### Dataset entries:
★ ★ ★ ★ ★ ★ ★

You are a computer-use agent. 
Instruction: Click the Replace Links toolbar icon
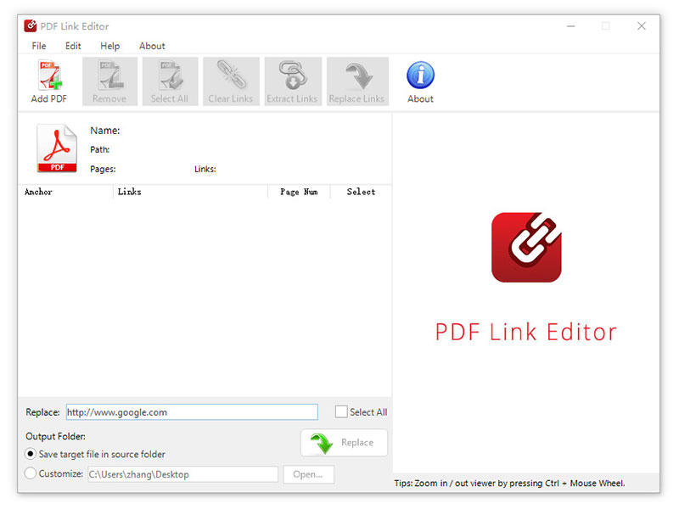pyautogui.click(x=356, y=81)
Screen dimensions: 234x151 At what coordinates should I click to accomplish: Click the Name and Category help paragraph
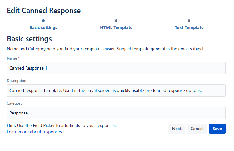click(x=106, y=49)
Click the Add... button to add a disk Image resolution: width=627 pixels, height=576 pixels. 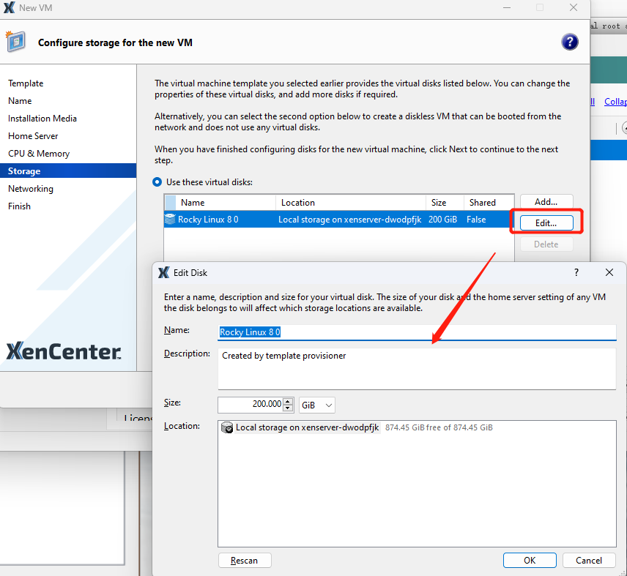click(546, 202)
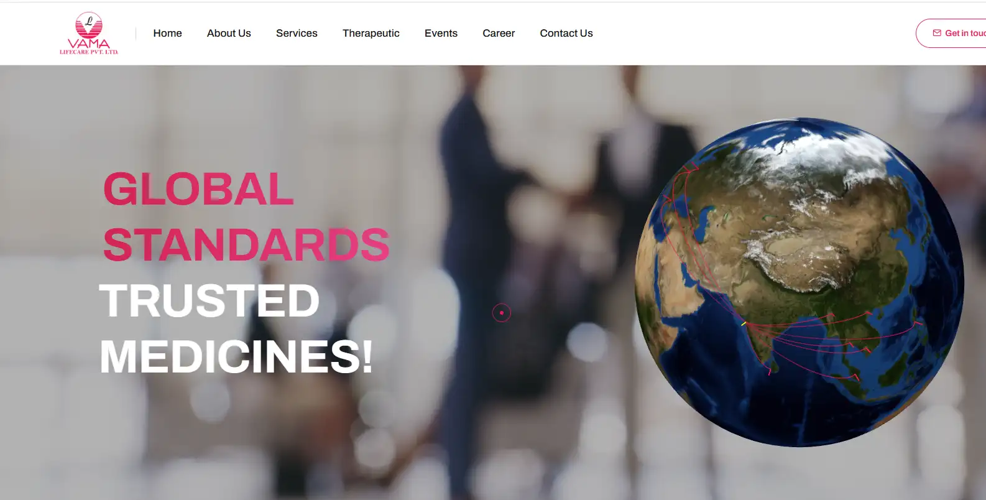
Task: Click the Get in touch button
Action: [951, 34]
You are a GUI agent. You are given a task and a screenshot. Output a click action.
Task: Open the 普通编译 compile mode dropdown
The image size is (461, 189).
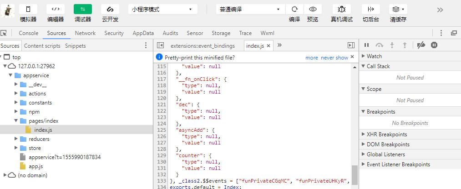pyautogui.click(x=250, y=9)
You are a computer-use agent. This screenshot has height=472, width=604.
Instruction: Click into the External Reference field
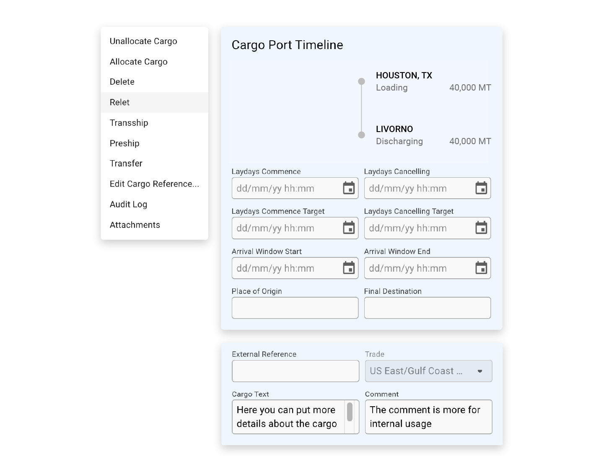[296, 371]
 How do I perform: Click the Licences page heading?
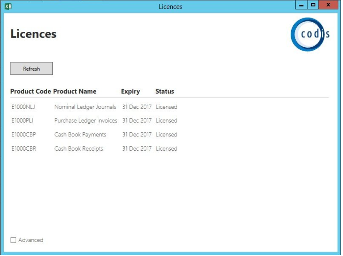pos(33,34)
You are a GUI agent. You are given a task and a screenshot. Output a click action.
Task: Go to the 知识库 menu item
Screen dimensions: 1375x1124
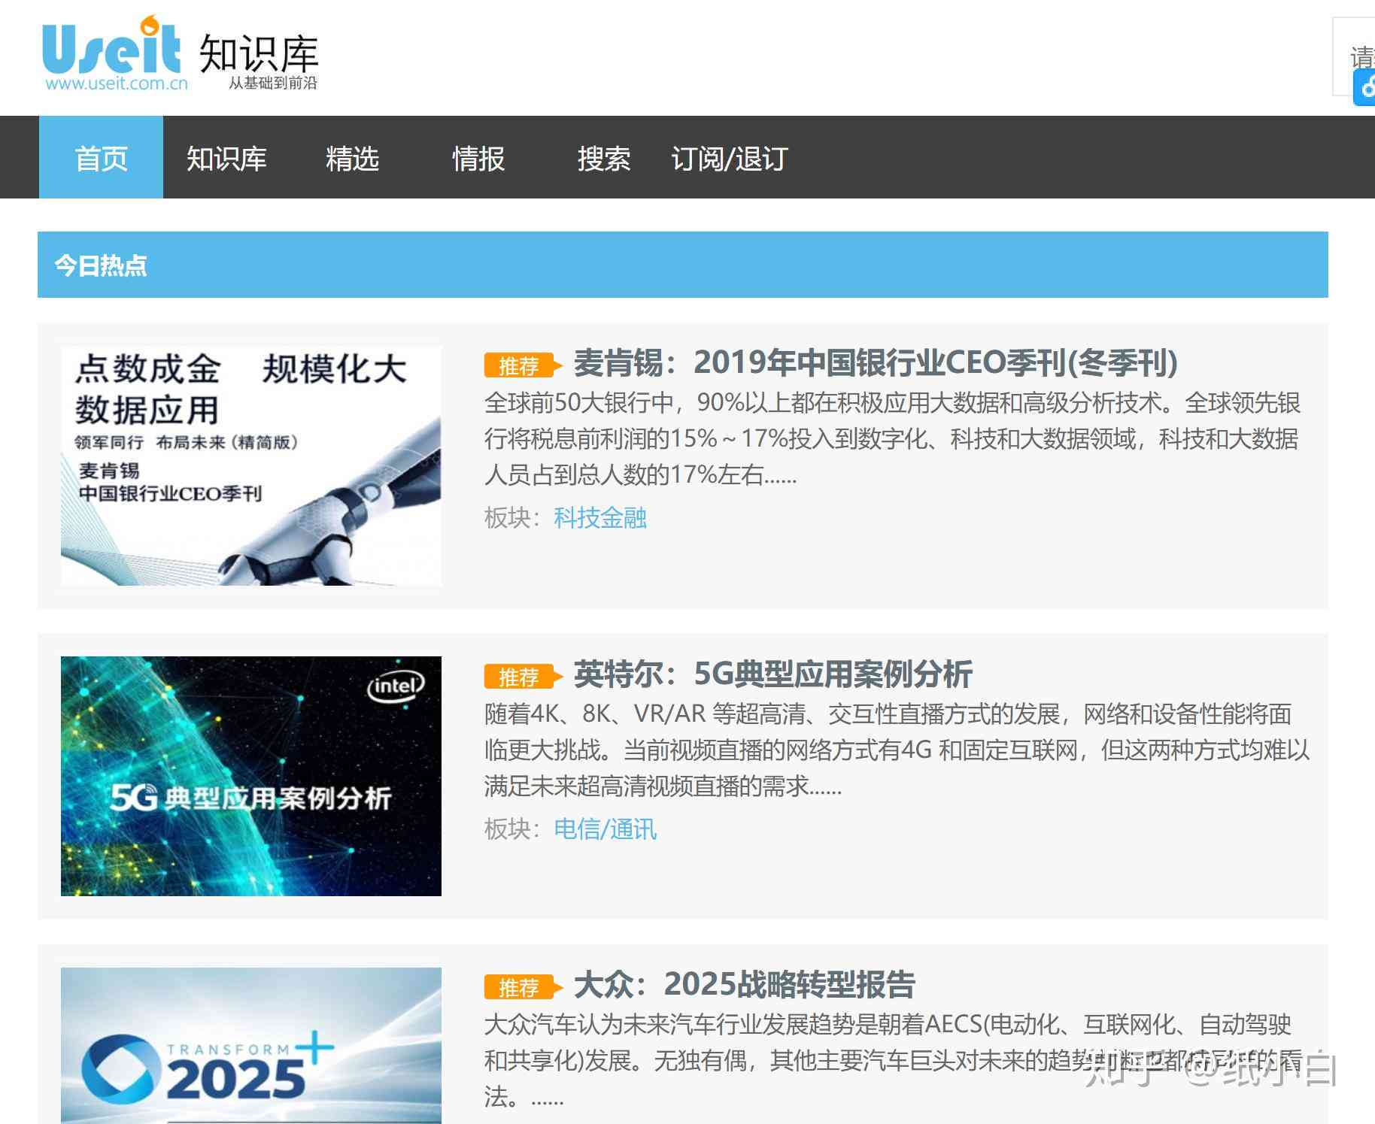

★ ★ ★ ★ ★ ★ ★

### GOAL OF THE EXERCISE:
Exactly the lines from the one containing "Instruction: Click into" through the end of the data above: repeat those, both ends included, and nothing else. Skip the pictures.

### RESPONSE:
Instruction: Click into the External Reference field
[296, 371]
 How do I perform: Click the Licences page heading?
pos(33,34)
You are a GUI agent. You are given a task and a screenshot. Output a click action.
Task: Go to the 知识库 menu item
Screen dimensions: 1375x1124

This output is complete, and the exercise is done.